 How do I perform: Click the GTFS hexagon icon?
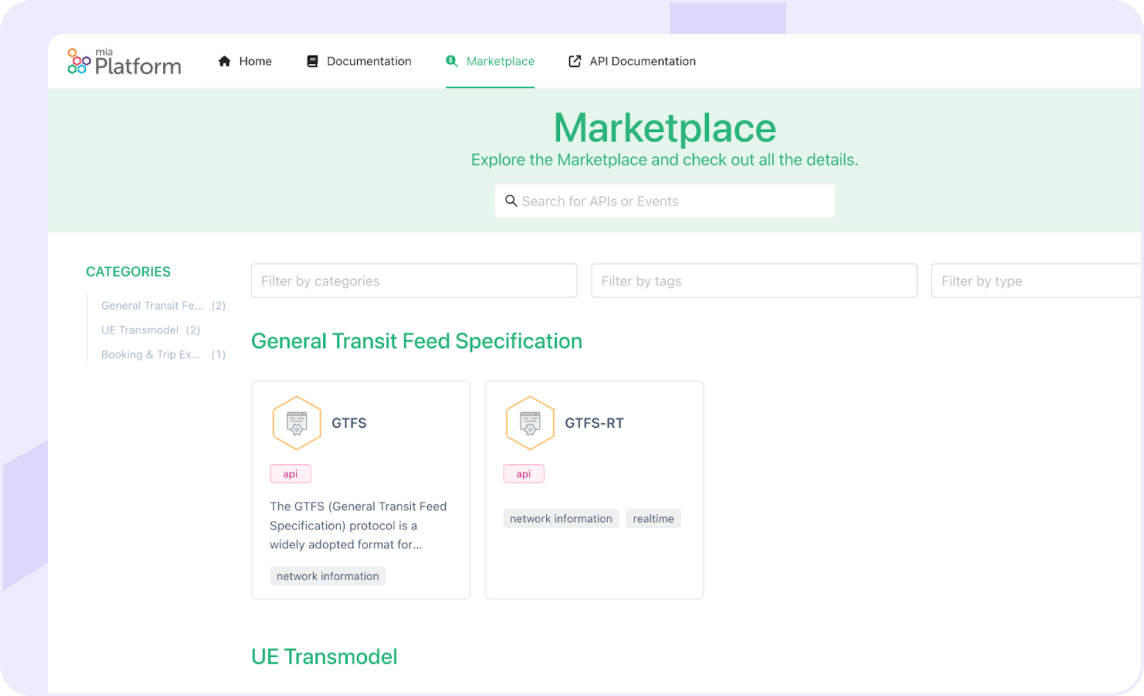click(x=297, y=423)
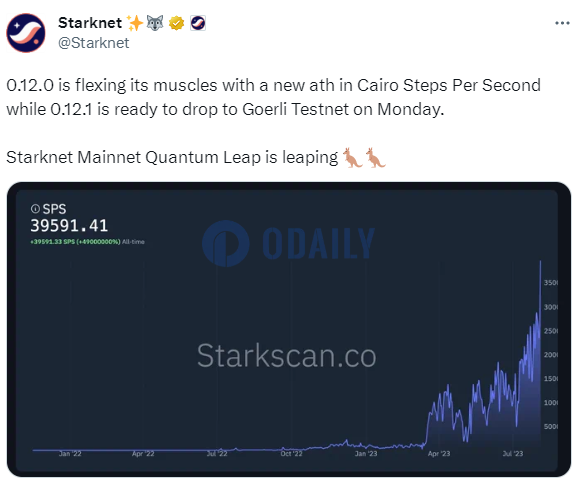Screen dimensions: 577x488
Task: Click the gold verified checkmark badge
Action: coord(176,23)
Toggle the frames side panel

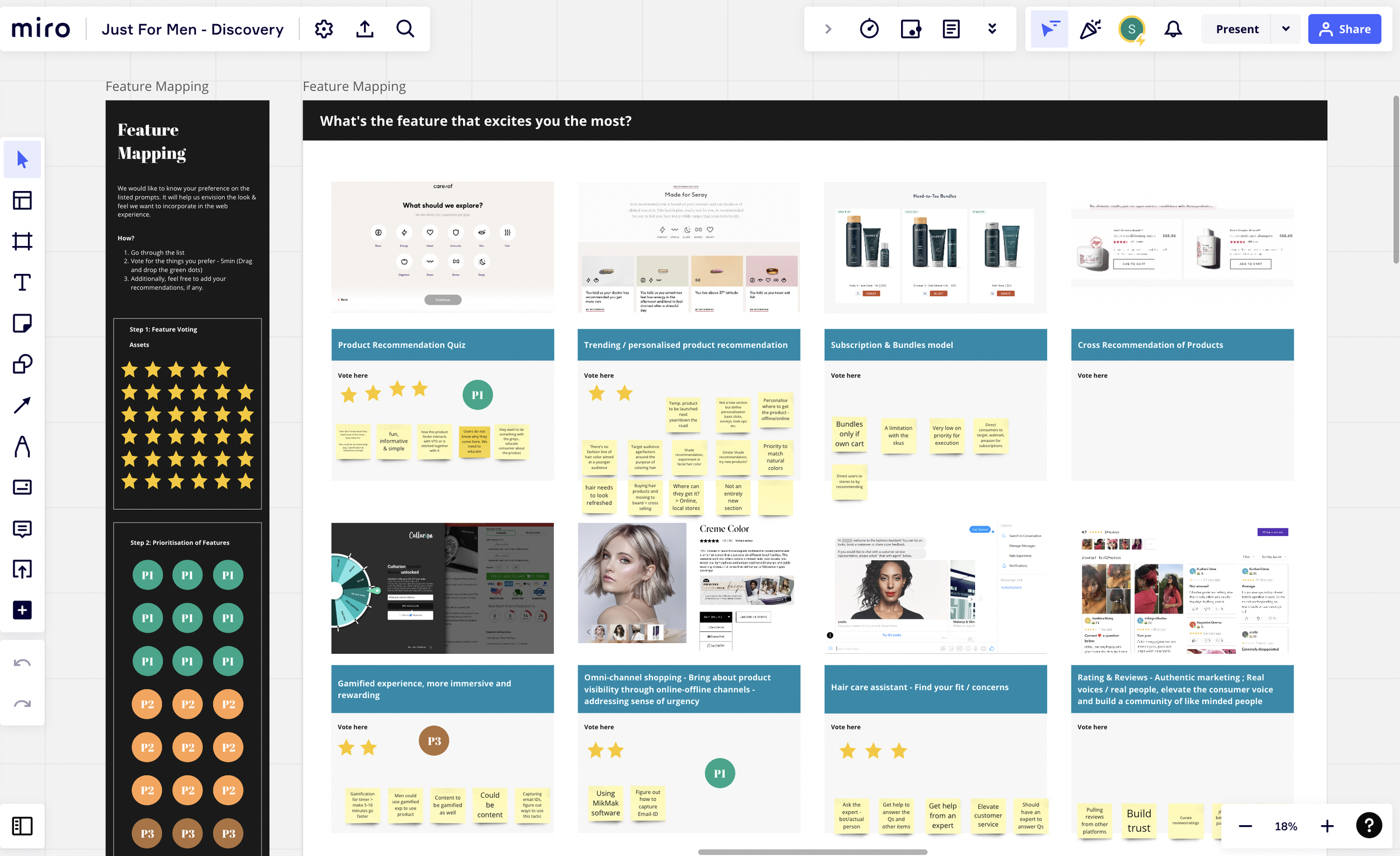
● ● ● ●
**What is needed**
Reproduce the entries above word for word, leaving out the pictures.

**Task solution**
 How do I perform: Click the GTFS hexagon icon?
click(x=297, y=423)
Screen dimensions: 577x488
Task: Click the gold verified checkmark badge
Action: coord(176,23)
Toggle the frames side panel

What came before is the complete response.